===== Input data =====

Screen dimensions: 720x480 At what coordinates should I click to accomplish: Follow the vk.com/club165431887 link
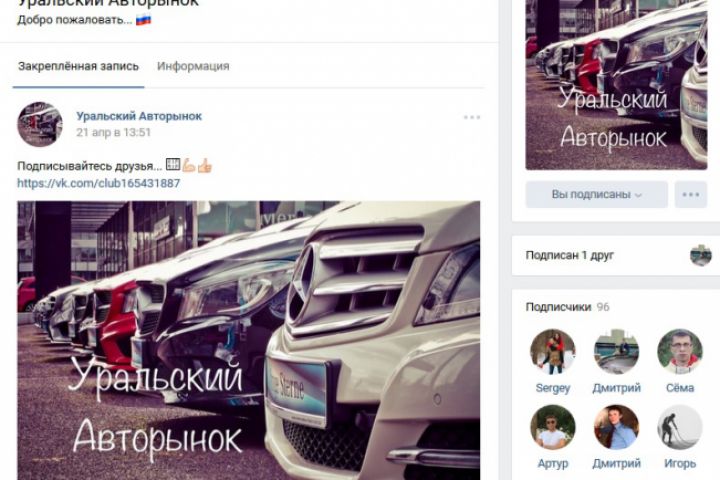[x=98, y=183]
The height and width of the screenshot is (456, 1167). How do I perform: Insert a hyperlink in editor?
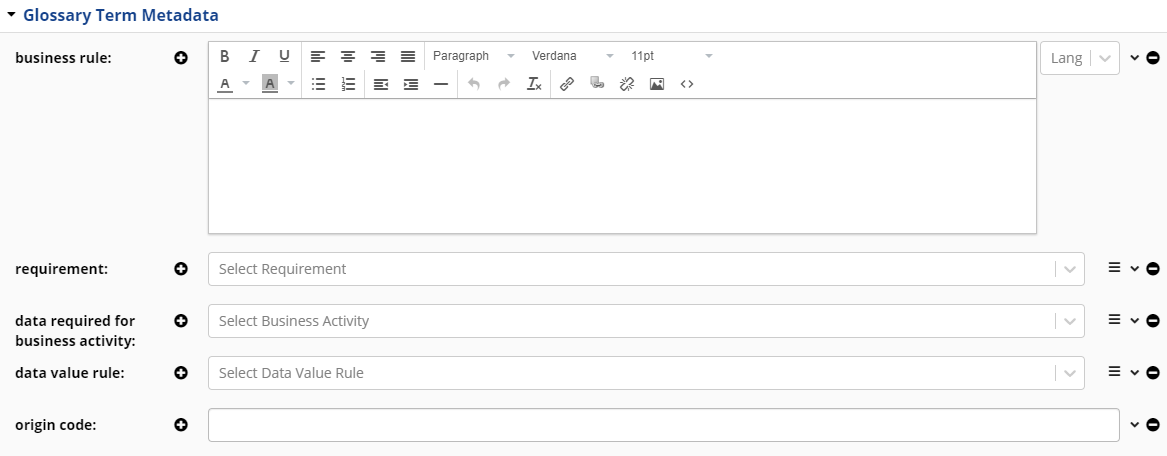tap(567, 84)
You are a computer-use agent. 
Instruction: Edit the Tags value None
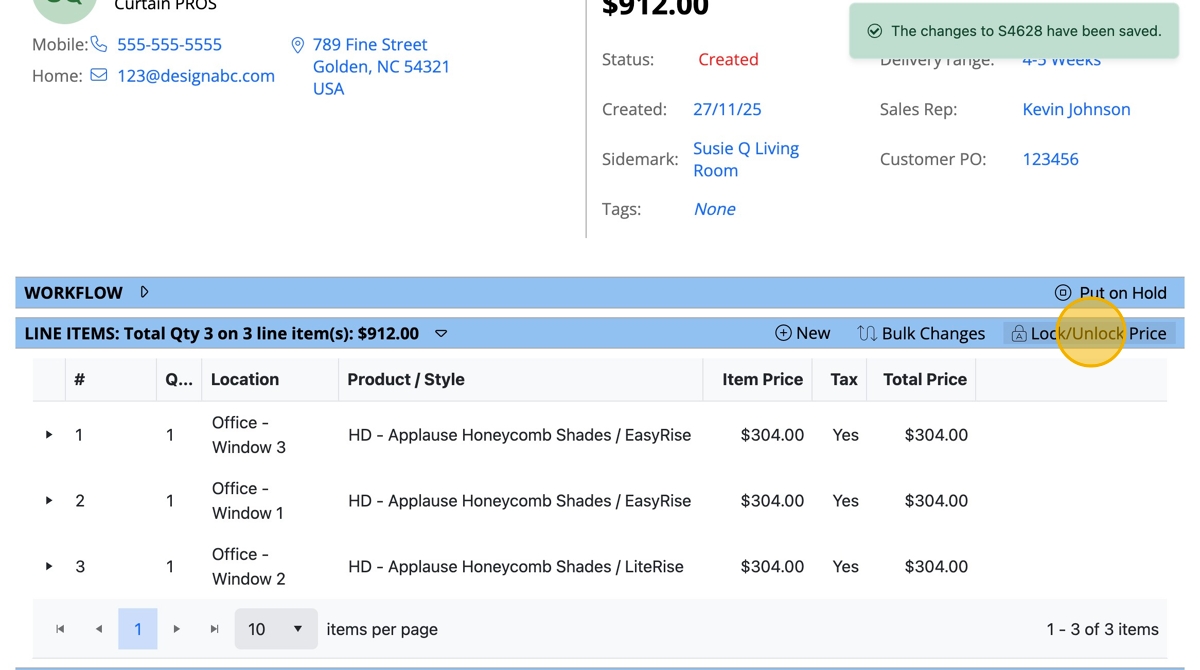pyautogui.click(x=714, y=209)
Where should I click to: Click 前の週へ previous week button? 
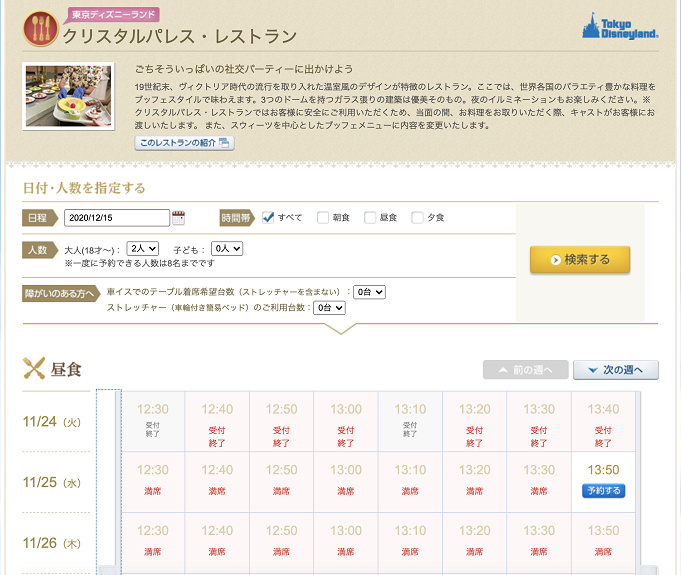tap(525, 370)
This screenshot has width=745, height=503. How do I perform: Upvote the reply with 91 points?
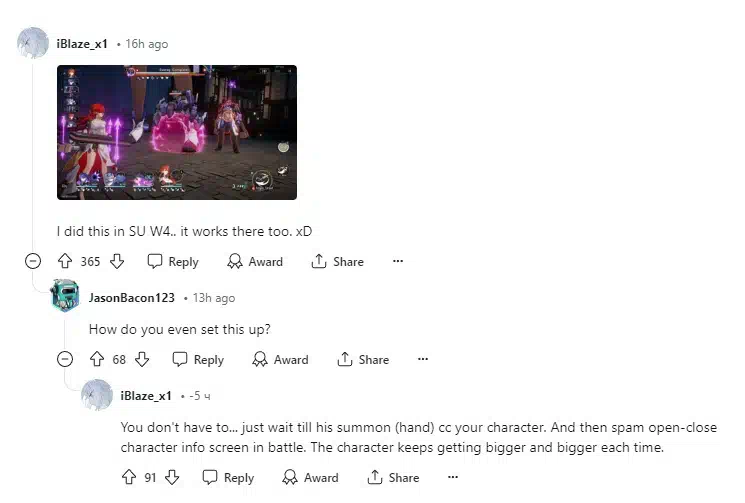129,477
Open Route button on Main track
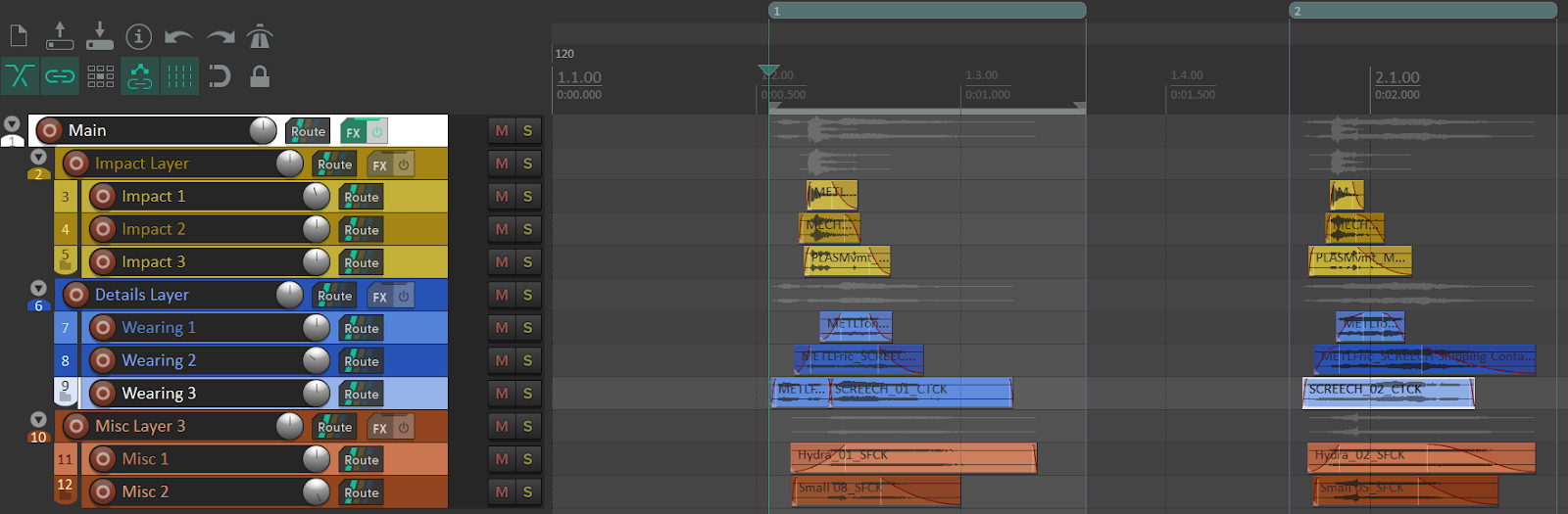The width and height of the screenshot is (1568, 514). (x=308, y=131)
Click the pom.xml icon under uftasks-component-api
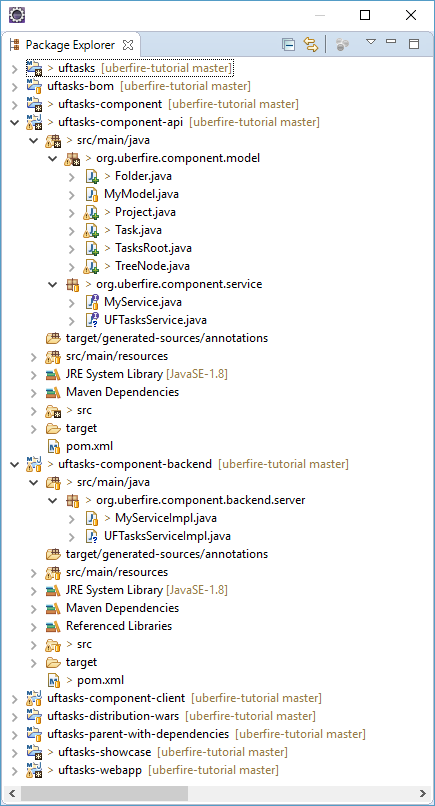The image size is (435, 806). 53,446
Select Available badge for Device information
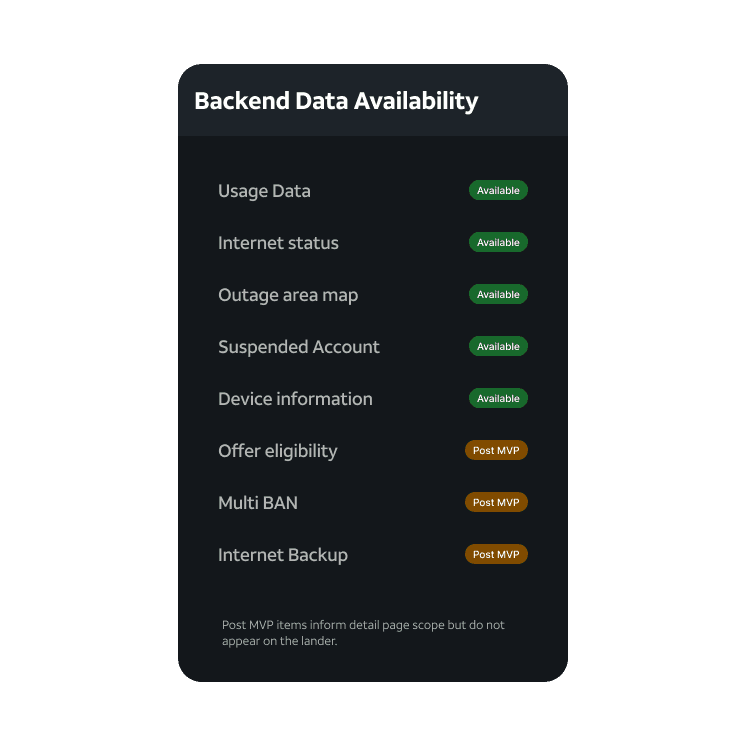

=====

*Your instructions:*
Copy the records word for word, starting at the line that contains "Where should I" and continuing through the end of the records, with both ends included. Leave the pictures out.

*Answer in full:*
Where should I click to: Click 前の週へ previous week button? 
tap(525, 370)
This screenshot has width=745, height=503. How do I perform: Upvote the reply with 91 points?
129,477
Open Route button on Main track
The width and height of the screenshot is (1568, 514). (x=308, y=131)
Click the pom.xml icon under uftasks-component-api
The image size is (435, 806). 53,446
Select Available badge for Device information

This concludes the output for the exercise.